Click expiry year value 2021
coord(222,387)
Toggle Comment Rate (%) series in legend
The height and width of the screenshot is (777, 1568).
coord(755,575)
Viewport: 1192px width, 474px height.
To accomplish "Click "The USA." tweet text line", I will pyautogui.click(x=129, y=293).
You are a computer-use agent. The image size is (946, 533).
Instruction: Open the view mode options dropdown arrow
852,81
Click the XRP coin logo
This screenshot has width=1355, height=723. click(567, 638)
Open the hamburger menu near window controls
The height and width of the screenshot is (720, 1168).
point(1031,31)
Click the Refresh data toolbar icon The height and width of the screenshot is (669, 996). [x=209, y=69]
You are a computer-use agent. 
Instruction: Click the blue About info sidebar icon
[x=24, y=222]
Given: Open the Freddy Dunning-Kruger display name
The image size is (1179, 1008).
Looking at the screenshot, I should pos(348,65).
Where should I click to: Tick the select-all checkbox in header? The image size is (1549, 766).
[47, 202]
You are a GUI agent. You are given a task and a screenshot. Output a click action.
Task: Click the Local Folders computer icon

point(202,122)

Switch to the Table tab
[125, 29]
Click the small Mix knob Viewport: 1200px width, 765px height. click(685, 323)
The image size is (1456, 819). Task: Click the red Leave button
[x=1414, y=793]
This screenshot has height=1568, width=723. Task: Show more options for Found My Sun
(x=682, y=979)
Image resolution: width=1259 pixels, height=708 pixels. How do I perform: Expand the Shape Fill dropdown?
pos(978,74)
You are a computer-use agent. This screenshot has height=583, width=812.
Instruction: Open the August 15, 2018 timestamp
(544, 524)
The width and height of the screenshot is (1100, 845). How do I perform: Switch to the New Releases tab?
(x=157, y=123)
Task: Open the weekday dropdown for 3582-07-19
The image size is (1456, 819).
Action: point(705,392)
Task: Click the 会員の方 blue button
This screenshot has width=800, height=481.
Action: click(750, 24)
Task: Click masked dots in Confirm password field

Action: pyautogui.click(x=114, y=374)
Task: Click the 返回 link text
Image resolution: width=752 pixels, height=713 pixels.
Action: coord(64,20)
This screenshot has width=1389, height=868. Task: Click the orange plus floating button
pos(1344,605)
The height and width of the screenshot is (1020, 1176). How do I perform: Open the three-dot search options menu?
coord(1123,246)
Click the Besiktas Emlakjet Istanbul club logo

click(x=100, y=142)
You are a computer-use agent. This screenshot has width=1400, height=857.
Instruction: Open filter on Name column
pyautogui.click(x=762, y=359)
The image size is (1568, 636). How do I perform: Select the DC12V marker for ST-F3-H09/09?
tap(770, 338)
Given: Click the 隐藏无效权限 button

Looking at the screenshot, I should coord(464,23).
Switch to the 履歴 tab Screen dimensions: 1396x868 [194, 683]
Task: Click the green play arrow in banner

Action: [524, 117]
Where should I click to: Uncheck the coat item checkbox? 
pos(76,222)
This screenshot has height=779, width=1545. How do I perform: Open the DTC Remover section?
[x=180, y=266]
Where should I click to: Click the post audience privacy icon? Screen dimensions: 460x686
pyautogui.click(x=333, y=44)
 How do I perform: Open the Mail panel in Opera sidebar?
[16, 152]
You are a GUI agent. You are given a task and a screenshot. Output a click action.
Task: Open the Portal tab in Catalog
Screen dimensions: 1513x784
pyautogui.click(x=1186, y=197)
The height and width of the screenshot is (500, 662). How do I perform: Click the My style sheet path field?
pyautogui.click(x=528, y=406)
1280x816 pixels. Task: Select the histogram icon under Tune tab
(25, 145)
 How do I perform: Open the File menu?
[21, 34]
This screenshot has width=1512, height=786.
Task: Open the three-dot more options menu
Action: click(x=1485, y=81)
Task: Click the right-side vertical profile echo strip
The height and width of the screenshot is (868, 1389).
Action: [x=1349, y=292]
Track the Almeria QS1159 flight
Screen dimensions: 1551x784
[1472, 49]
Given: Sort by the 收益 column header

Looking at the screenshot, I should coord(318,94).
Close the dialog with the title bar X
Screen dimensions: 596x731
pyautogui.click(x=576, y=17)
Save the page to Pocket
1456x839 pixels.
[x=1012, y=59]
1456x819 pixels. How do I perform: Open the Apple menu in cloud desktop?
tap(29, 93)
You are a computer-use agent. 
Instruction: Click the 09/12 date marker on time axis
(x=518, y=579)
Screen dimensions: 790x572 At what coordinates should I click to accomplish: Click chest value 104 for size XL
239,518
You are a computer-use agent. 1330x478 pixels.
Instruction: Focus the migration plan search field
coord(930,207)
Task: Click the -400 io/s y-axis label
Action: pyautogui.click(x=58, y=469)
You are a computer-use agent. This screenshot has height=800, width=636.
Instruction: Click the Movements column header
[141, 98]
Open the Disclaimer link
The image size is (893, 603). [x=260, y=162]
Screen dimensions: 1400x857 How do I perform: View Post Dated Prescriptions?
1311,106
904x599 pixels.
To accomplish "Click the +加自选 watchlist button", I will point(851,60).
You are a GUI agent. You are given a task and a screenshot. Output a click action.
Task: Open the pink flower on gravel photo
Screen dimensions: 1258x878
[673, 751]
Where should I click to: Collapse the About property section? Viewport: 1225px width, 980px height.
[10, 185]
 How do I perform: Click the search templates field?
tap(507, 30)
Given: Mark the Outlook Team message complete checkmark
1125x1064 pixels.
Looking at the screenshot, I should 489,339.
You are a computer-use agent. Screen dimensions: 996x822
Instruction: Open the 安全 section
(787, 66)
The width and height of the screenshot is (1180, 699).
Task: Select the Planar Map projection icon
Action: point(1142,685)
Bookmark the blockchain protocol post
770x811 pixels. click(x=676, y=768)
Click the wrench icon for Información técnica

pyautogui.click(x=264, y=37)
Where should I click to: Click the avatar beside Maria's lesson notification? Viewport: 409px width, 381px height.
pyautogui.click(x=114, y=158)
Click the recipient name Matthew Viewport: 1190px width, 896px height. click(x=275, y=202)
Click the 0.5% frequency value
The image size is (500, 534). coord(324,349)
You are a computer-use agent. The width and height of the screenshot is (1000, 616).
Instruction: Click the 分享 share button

Direction>
Rewrite the material above, replacing every occurrence of "computer-use agent" with "screen-control agent" and leaving everything else unchanged.

Task answer>
Click expiry year value 2021
coord(222,387)
Toggle Comment Rate (%) series in legend
The height and width of the screenshot is (777, 1568).
coord(755,575)
Viewport: 1192px width, 474px height.
To accomplish "Click "The USA." tweet text line", I will pyautogui.click(x=129, y=293).
You are a screen-control agent. The image size is (946, 533).
Instruction: Open the view mode options dropdown arrow
852,81
Click the XRP coin logo
This screenshot has width=1355, height=723. click(567, 638)
Open the hamburger menu near window controls
The height and width of the screenshot is (720, 1168).
point(1031,31)
Click the Refresh data toolbar icon The height and width of the screenshot is (669, 996). [x=209, y=69]
You are a screen-control agent. 
Instruction: Click the blue About info sidebar icon
[x=24, y=222]
Given: Open the Freddy Dunning-Kruger display name
The image size is (1179, 1008).
Looking at the screenshot, I should pos(348,65).
Where should I click to: Tick the select-all checkbox in header? The image size is (1549, 766).
[47, 202]
You are a GUI agent. You are given a task and a screenshot. Output a click action.
Task: Click the Local Folders computer icon

point(202,122)

Switch to the Table tab
[125, 29]
Click the small Mix knob Viewport: 1200px width, 765px height. click(685, 323)
The image size is (1456, 819). Task: Click the red Leave button
[x=1414, y=793]
This screenshot has height=1568, width=723. Task: Show more options for Found My Sun
(x=682, y=979)
Image resolution: width=1259 pixels, height=708 pixels. How do I perform: Expand the Shape Fill dropdown?
pos(978,74)
You are a screen-control agent. This screenshot has height=583, width=812.
Instruction: Open the August 15, 2018 timestamp
(544, 524)
The width and height of the screenshot is (1100, 845). How do I perform: Switch to the New Releases tab?
(x=157, y=123)
Task: Open the weekday dropdown for 3582-07-19
The image size is (1456, 819).
Action: point(705,392)
Task: Click the 会員の方 blue button
This screenshot has width=800, height=481.
Action: click(750, 24)
Task: Click masked dots in Confirm password field

Action: pyautogui.click(x=114, y=374)
Task: Click the 返回 link text
Image resolution: width=752 pixels, height=713 pixels.
Action: coord(64,20)
This screenshot has width=1389, height=868. Task: Click the orange plus floating button
pos(1344,605)
The height and width of the screenshot is (1020, 1176). How do I perform: Open the three-dot search options menu?
coord(1123,246)
Click the Besiktas Emlakjet Istanbul club logo

click(x=100, y=142)
You are a screen-control agent. This screenshot has width=1400, height=857.
Instruction: Open filter on Name column
pyautogui.click(x=762, y=359)
The image size is (1568, 636). How do I perform: Select the DC12V marker for ST-F3-H09/09?
tap(770, 338)
Given: Click the 隐藏无效权限 button

Looking at the screenshot, I should coord(464,23).
Switch to the 履歴 tab Screen dimensions: 1396x868 [194, 683]
Task: Click the green play arrow in banner

Action: [524, 117]
Where should I click to: Uncheck the coat item checkbox? 
pos(76,222)
This screenshot has height=779, width=1545. How do I perform: Open the DTC Remover section?
[x=180, y=266]
Where should I click to: Click the post audience privacy icon? Screen dimensions: 460x686
pyautogui.click(x=333, y=44)
 How do I perform: Open the Mail panel in Opera sidebar?
[16, 152]
You are a GUI agent. You are given a task and a screenshot. Output a click action.
Task: Open the Portal tab in Catalog
Screen dimensions: 1513x784
pyautogui.click(x=1186, y=197)
The height and width of the screenshot is (500, 662). How do I perform: Click the My style sheet path field?
pyautogui.click(x=528, y=406)
1280x816 pixels. Task: Select the histogram icon under Tune tab
(25, 145)
 How do I perform: Open the File menu?
[21, 34]
This screenshot has width=1512, height=786.
Task: Open the three-dot more options menu
Action: click(x=1485, y=81)
Task: Click the right-side vertical profile echo strip
The height and width of the screenshot is (868, 1389).
Action: [x=1349, y=292]
Track the Almeria QS1159 flight
Screen dimensions: 1551x784
[1472, 49]
Given: Sort by the 收益 column header

Looking at the screenshot, I should coord(318,94).
Close the dialog with the title bar X
Screen dimensions: 596x731
pyautogui.click(x=576, y=17)
Save the page to Pocket
1456x839 pixels.
[x=1012, y=59]
1456x819 pixels. How do I perform: Open the Apple menu in cloud desktop?
tap(29, 93)
You are a screen-control agent. 
Instruction: Click the 09/12 date marker on time axis
(x=518, y=579)
Screen dimensions: 790x572 At what coordinates should I click to accomplish: Click chest value 104 for size XL
239,518
You are a screen-control agent. 1330x478 pixels.
Instruction: Focus the migration plan search field
coord(930,207)
Task: Click the -400 io/s y-axis label
Action: pyautogui.click(x=58, y=469)
You are a screen-control agent. This screenshot has height=800, width=636.
Instruction: Click the Movements column header
[141, 98]
Open the Disclaimer link
The image size is (893, 603). [x=260, y=162]
Screen dimensions: 1400x857 How do I perform: View Post Dated Prescriptions?
1311,106
904x599 pixels.
To accomplish "Click the +加自选 watchlist button", I will point(851,60).
You are a GUI agent. You are given a task and a screenshot. Output a click action.
Task: Open the pink flower on gravel photo
Screen dimensions: 1258x878
[673, 751]
Where should I click to: Collapse the About property section? Viewport: 1225px width, 980px height.
[10, 185]
 How do I perform: Click the search templates field?
tap(507, 30)
Given: Mark the Outlook Team message complete checkmark
1125x1064 pixels.
Looking at the screenshot, I should 489,339.
You are a screen-control agent. Screen dimensions: 996x822
Instruction: Open the 安全 section
(787, 66)
The width and height of the screenshot is (1180, 699).
Task: Select the Planar Map projection icon
Action: point(1142,685)
Bookmark the blockchain protocol post
770x811 pixels. click(x=676, y=768)
Click the wrench icon for Información técnica

pyautogui.click(x=264, y=37)
Where should I click to: Click the avatar beside Maria's lesson notification? Viewport: 409px width, 381px height.
pyautogui.click(x=114, y=158)
Click the recipient name Matthew Viewport: 1190px width, 896px height. click(x=275, y=202)
Click the 0.5% frequency value
The image size is (500, 534). coord(324,349)
You are a screen-control agent. The width and height of the screenshot is (1000, 616).
Instruction: Click the 分享 share button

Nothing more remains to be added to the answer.